Step 1: Create Your Mask Paper Pattern
To get the size right, I started out with a (super) rough paper form. I held a sheet of paper against my face to mark the edges of my eyes and roughly where I wanted the mask to extend.
I then filled in the outline with the rough mask shape. Before I cut it out, I folded the paper along a center line so that it would be symmetric once cut out.
Step 2: Cut Out a Paper Pattern
I then used a thin utility knife to cut out the paper mask and test fit it to my face. At this point its a lot easier to make adjustments to the overall design before you start working with foam. Paper is cheap!
Step 3: Cut Out the Mask Pattern in Foam
I used a 6mm foam sheet to cut out the mask. There are a bunch of different sizes and thicknesses you can get, but I found 6mm worked best for this situation.
The foam was cut out with a box knife, I took one light pass to establish the cut line and then came back with a deeper cut to separate it.
Step 4: Clean Up the Cut Lines
Even though the foam was pretty easy to cut it did wind up leaving some jagged edges. I used a Dremel with a sanding tool attached to clean up all the edges. You can also use the Dremel to add texture and round over the edges. Its pretty easy to work with!

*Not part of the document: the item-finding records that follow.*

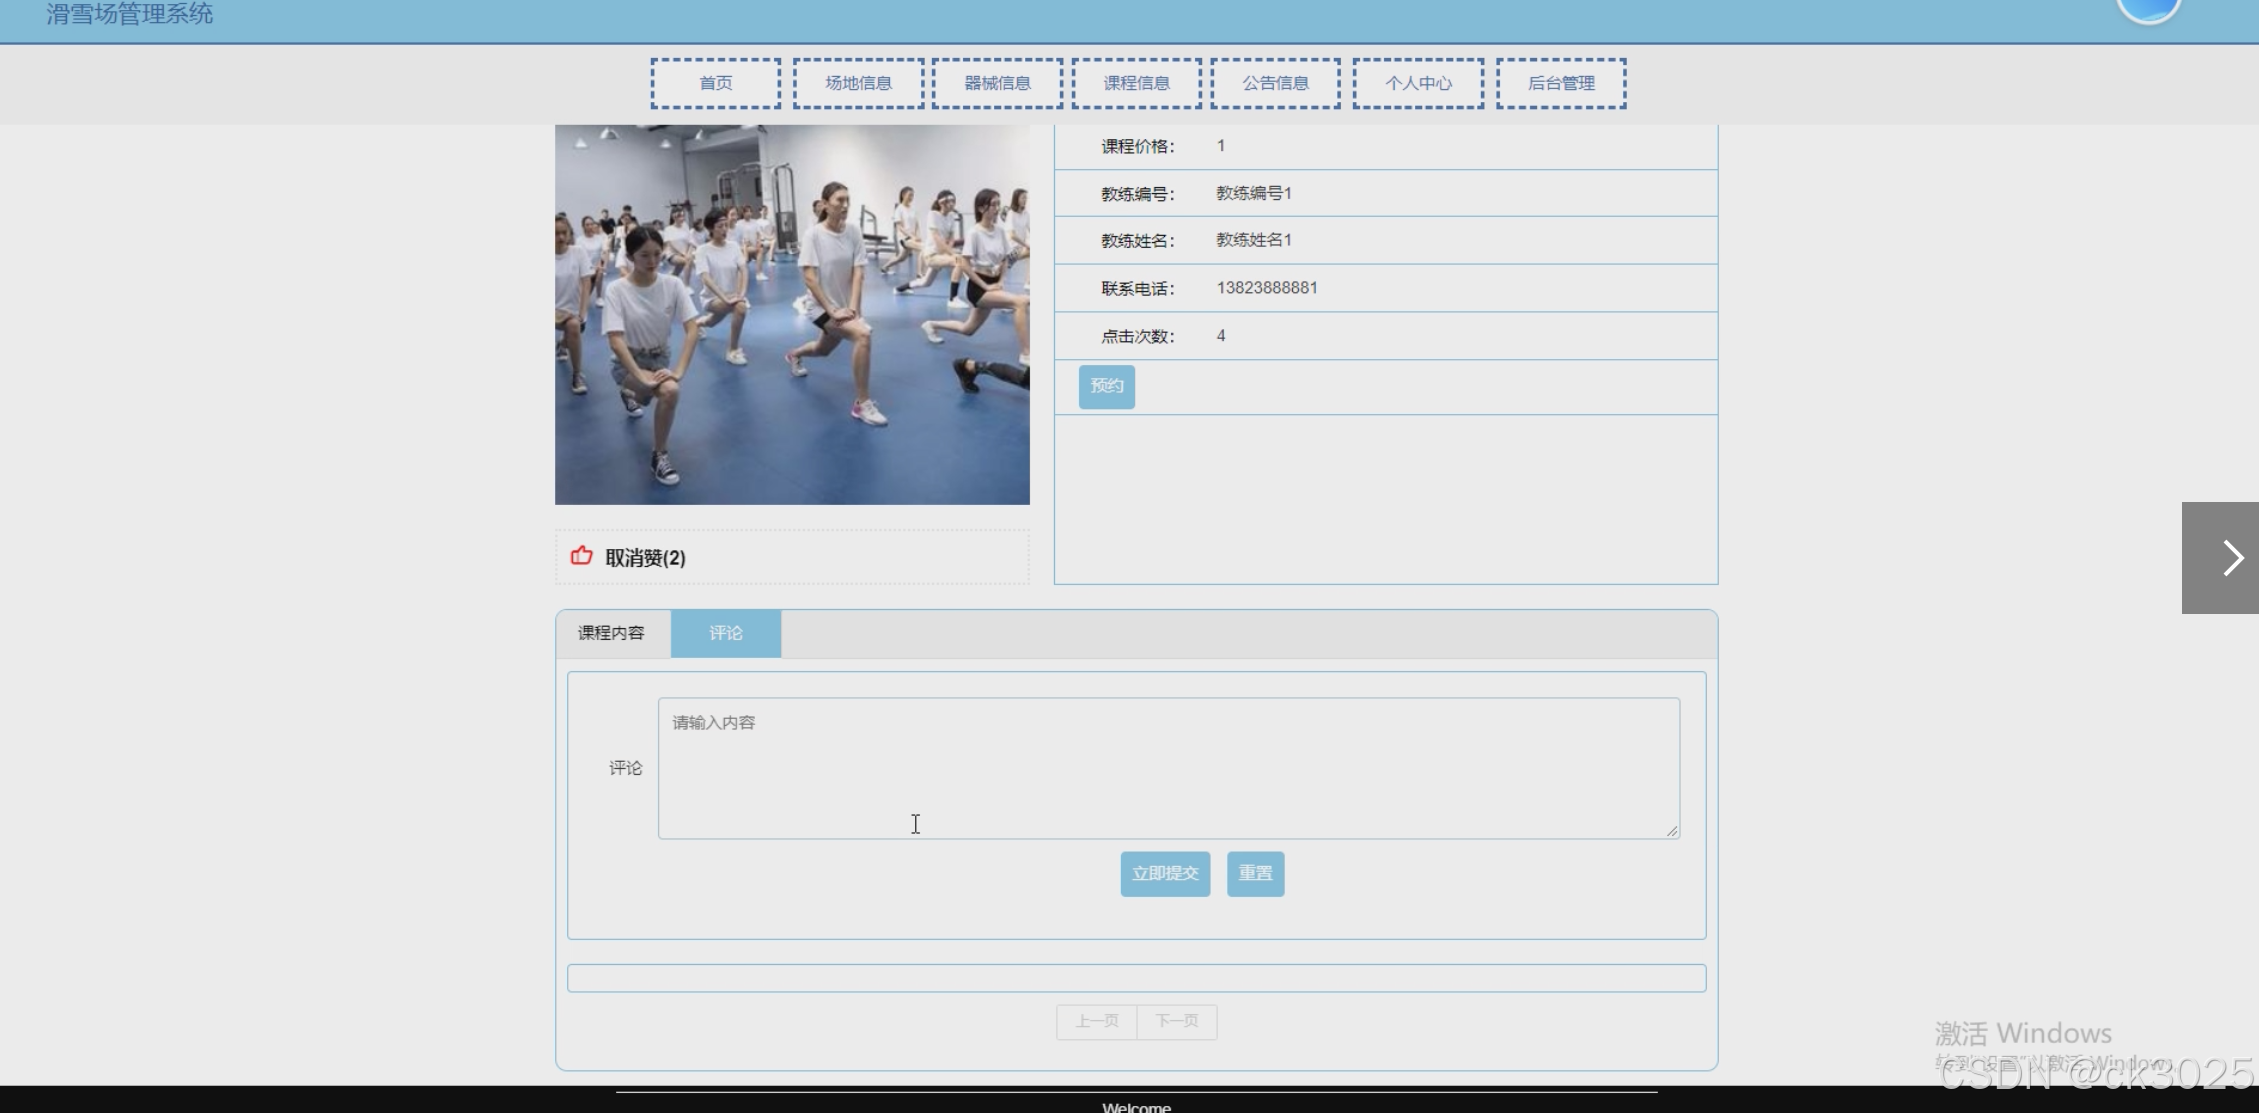
Task: Open the 公告信息 menu item
Action: [1275, 83]
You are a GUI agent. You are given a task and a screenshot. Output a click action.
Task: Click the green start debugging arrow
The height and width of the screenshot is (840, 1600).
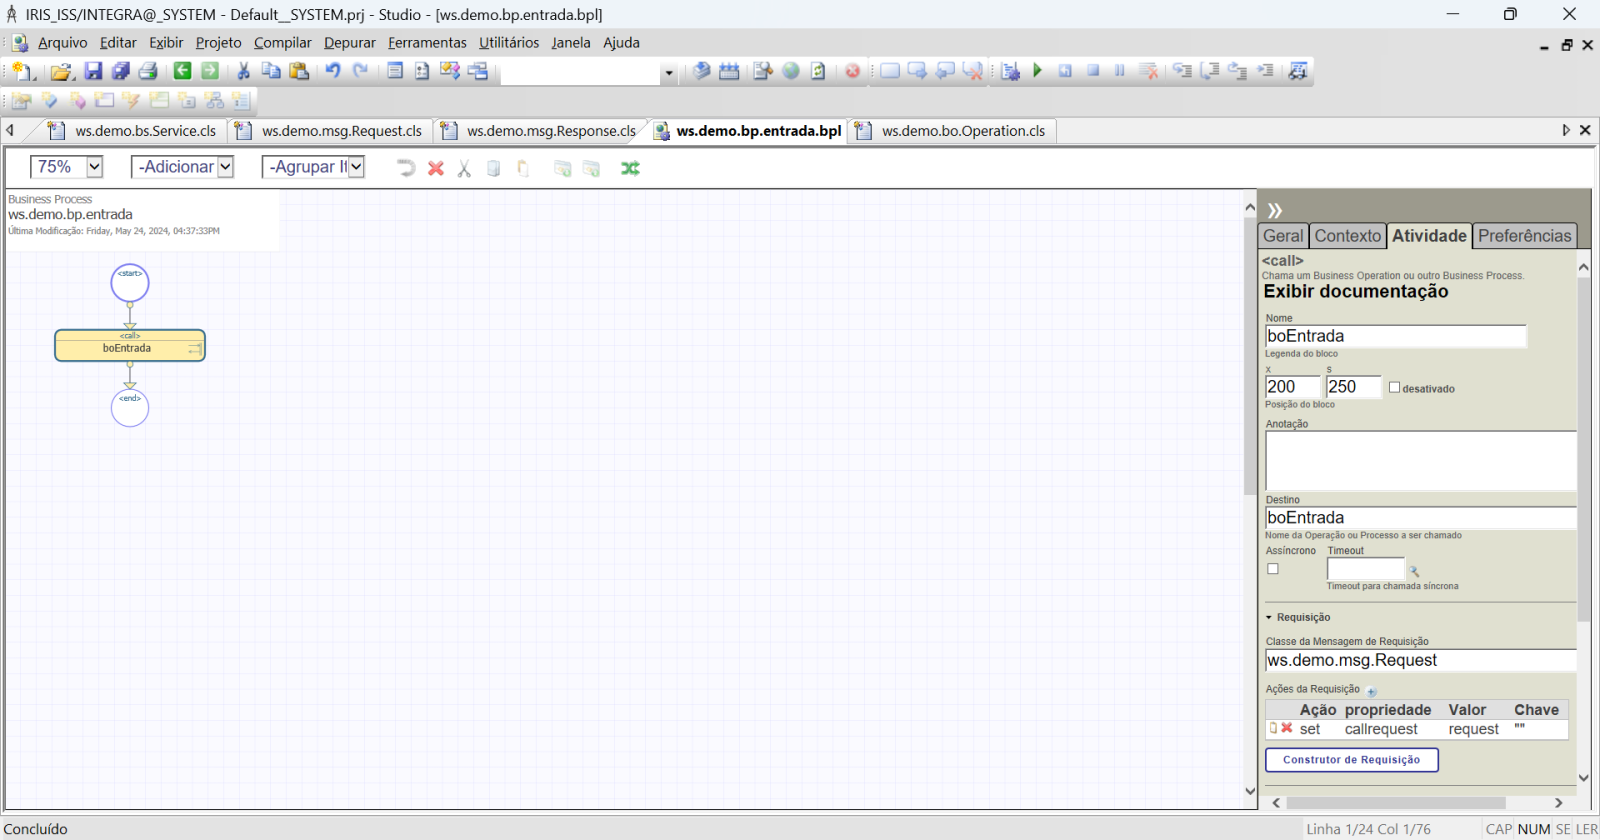tap(1037, 71)
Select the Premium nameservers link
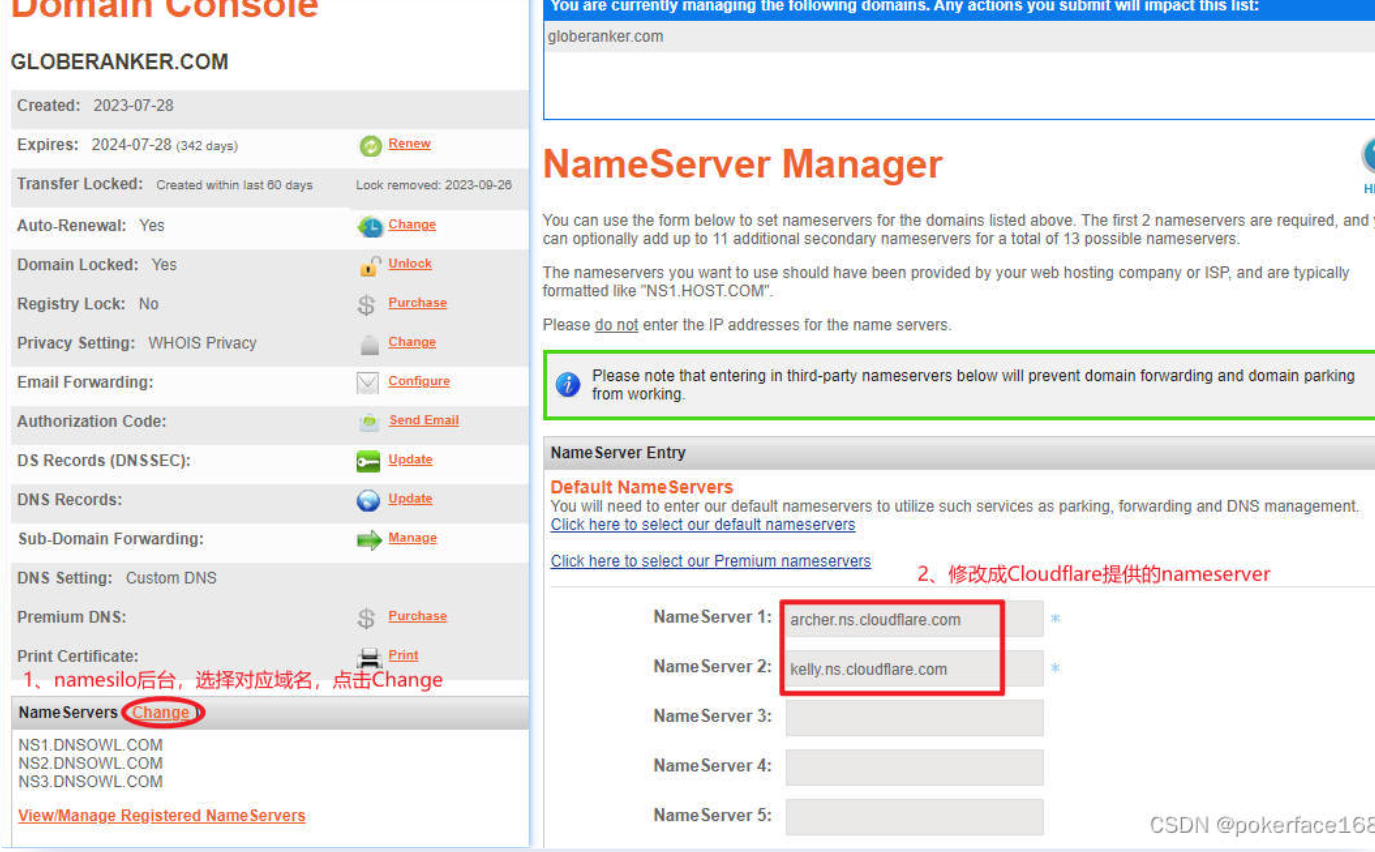The height and width of the screenshot is (852, 1375). pos(710,561)
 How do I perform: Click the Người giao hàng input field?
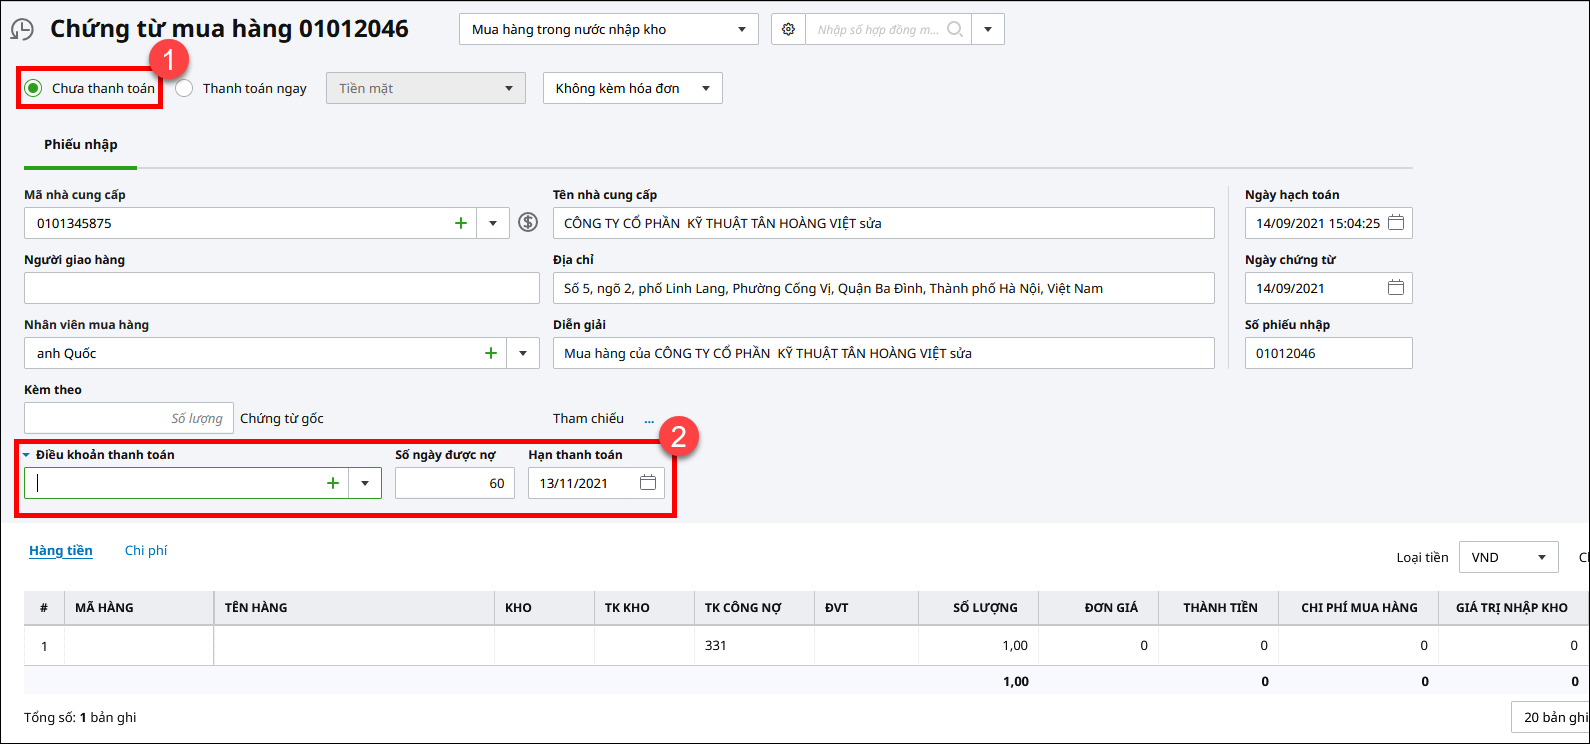[x=281, y=288]
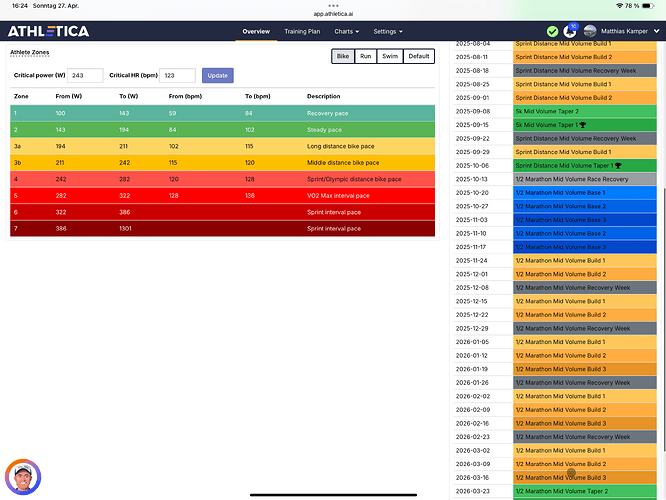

Step 5: Form the Mask to Your Face With a Heat Gun
This is why PVA foam a blast to work with.
I used a heat gun to warm up the foam and then pressed it against my face. I repeated this process a few times as the mask got closer and closer to its final shape.
Be careful of fingerprints once the foam is heated up. There were a few spots where I pushed in too hard. You could clean these, but I wound up leaving them.
Step 6: Strengthen the Mask With Plastidip
While the foam is relatively strong, it still is very playable. I used Plastidip to add strength to the mask and lock in the final shape. Before applying Plastidip make sure that you have used a heat gun over the entire surface, this helps to seal in the foam and create a smoother surface.
Plastdip is used to apply a rubberized texture to tools. You are applying several coats of thing spray rubber to the mask. I used six total coats with drying time in between.
Step 7: ...and Your Done!
Since the foam was already black I could skip the painting portion. At this point you could paint the mask with a primer and then any color spray paint you'd like. You could also get crazy and add weathering and texture...but that's an Instructable for another day!